··· SUPPLIED MATERIAL

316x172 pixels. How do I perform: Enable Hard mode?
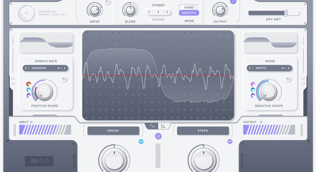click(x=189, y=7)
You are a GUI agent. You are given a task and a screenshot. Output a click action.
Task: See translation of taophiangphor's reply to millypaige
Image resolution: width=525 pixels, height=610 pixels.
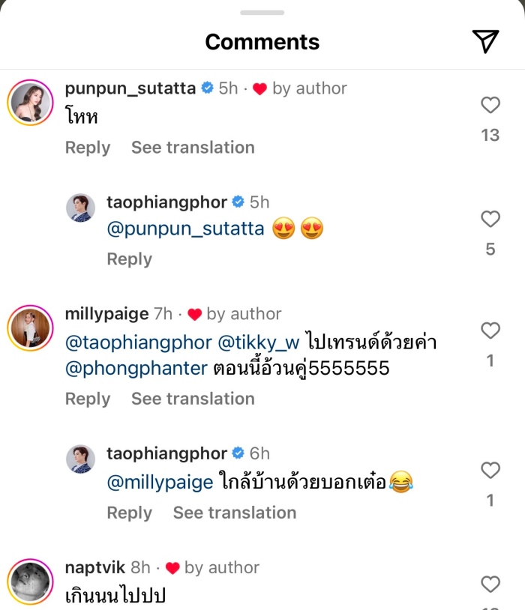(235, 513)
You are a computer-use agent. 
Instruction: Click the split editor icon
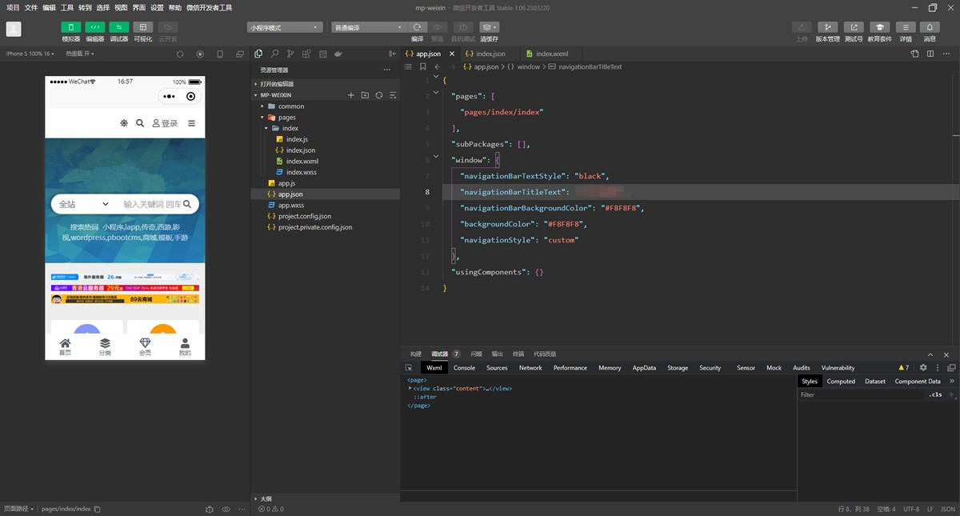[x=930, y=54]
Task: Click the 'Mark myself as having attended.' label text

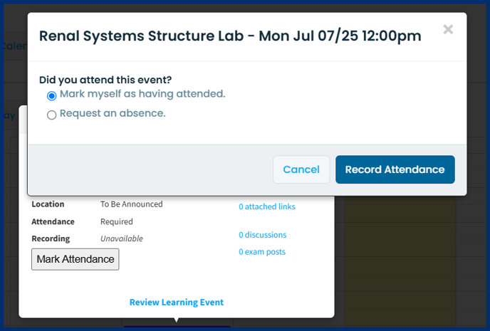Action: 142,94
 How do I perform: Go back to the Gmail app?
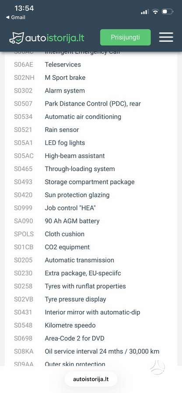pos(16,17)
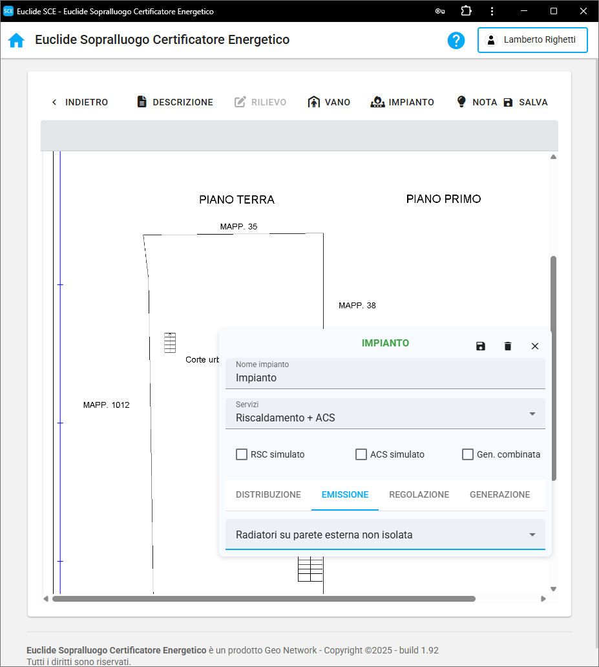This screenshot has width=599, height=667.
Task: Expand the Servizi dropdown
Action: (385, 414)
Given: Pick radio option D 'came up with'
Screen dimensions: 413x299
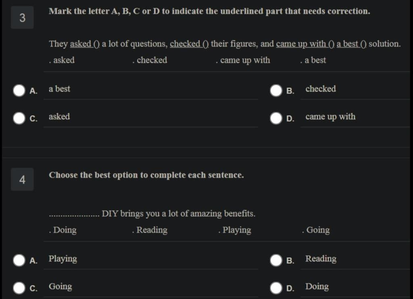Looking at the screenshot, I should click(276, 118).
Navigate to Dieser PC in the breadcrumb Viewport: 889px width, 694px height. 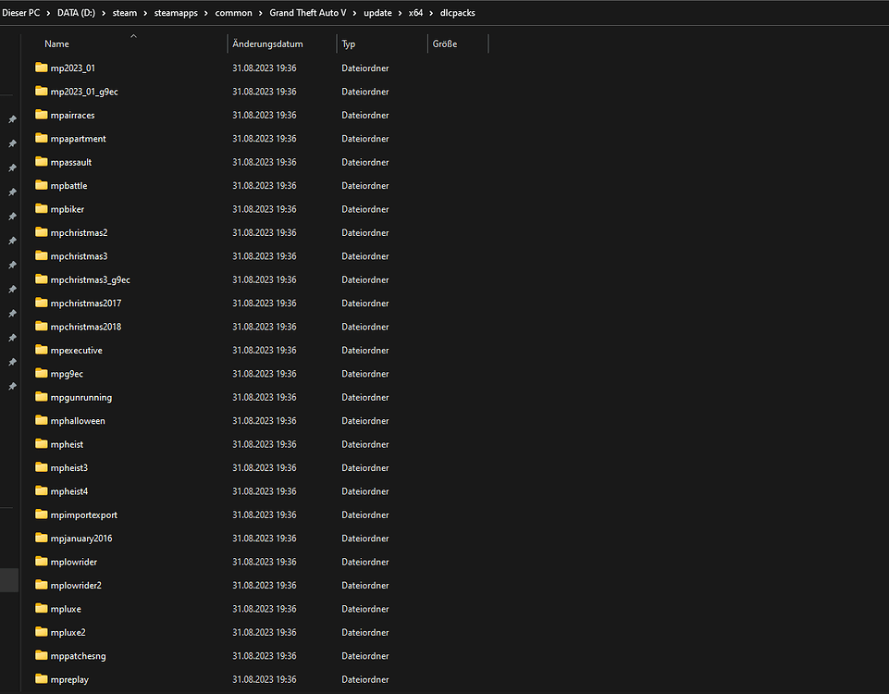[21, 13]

······
··· SUPPLIED MATERIAL

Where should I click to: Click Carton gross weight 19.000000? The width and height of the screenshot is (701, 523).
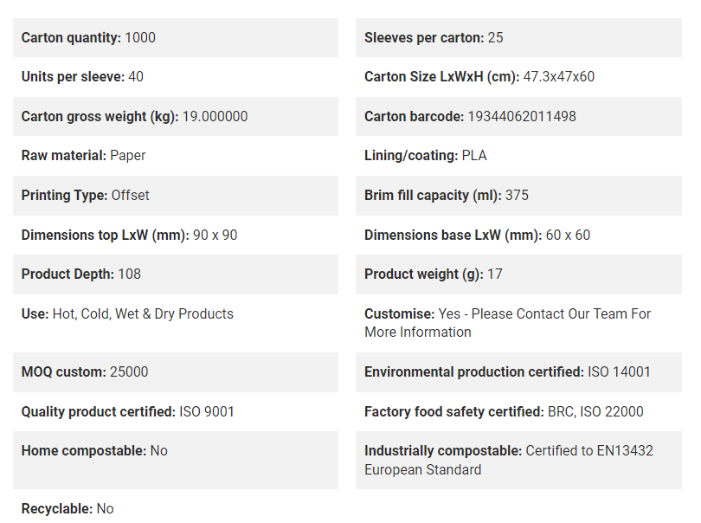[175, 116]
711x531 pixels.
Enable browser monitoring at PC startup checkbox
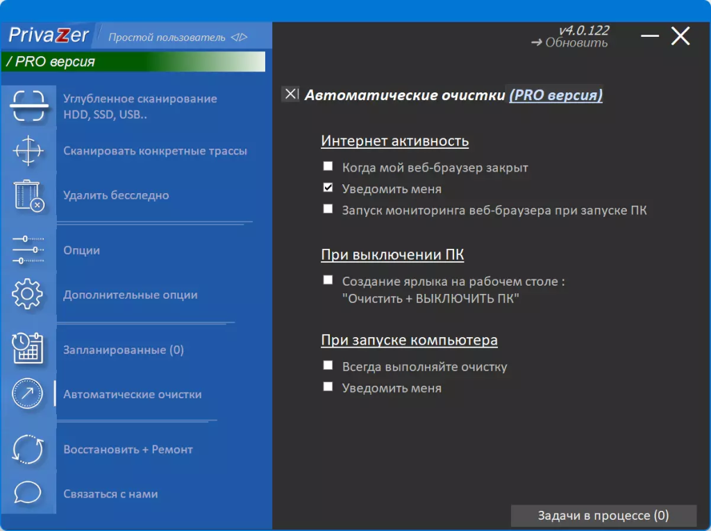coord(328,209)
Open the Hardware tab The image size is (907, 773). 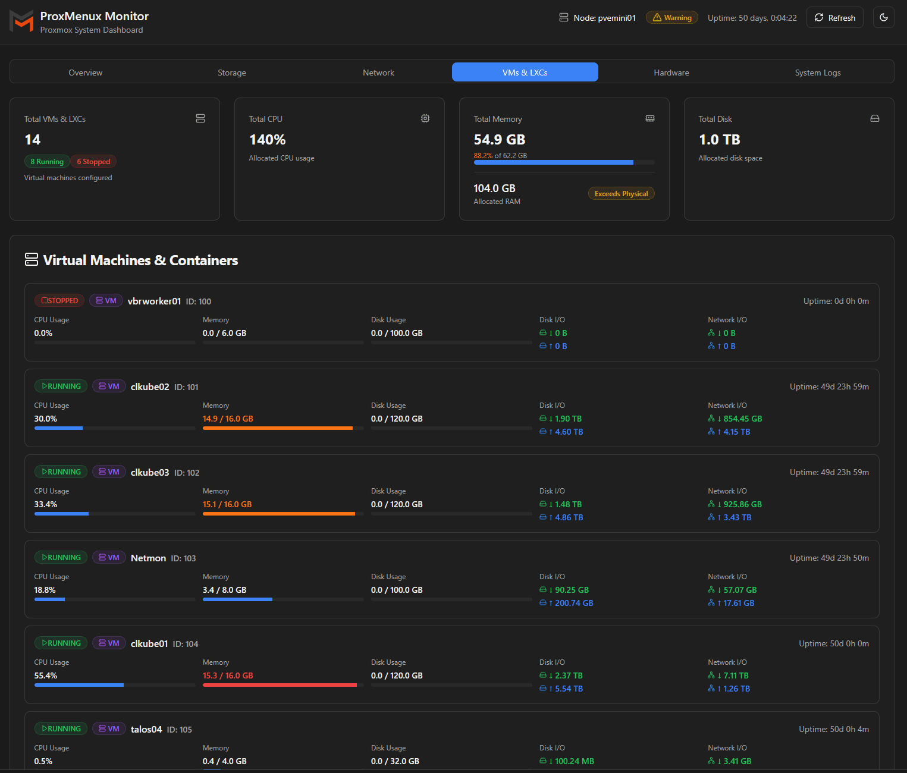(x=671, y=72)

······

*TRY IT*: Copy out each line of the listing that holds the string "agent".

*ANSWER TO THIS EXERCISE*:
You are a GUI agent. You are given a task and a screenshot. Output a click action.
You are a computer-use agent. 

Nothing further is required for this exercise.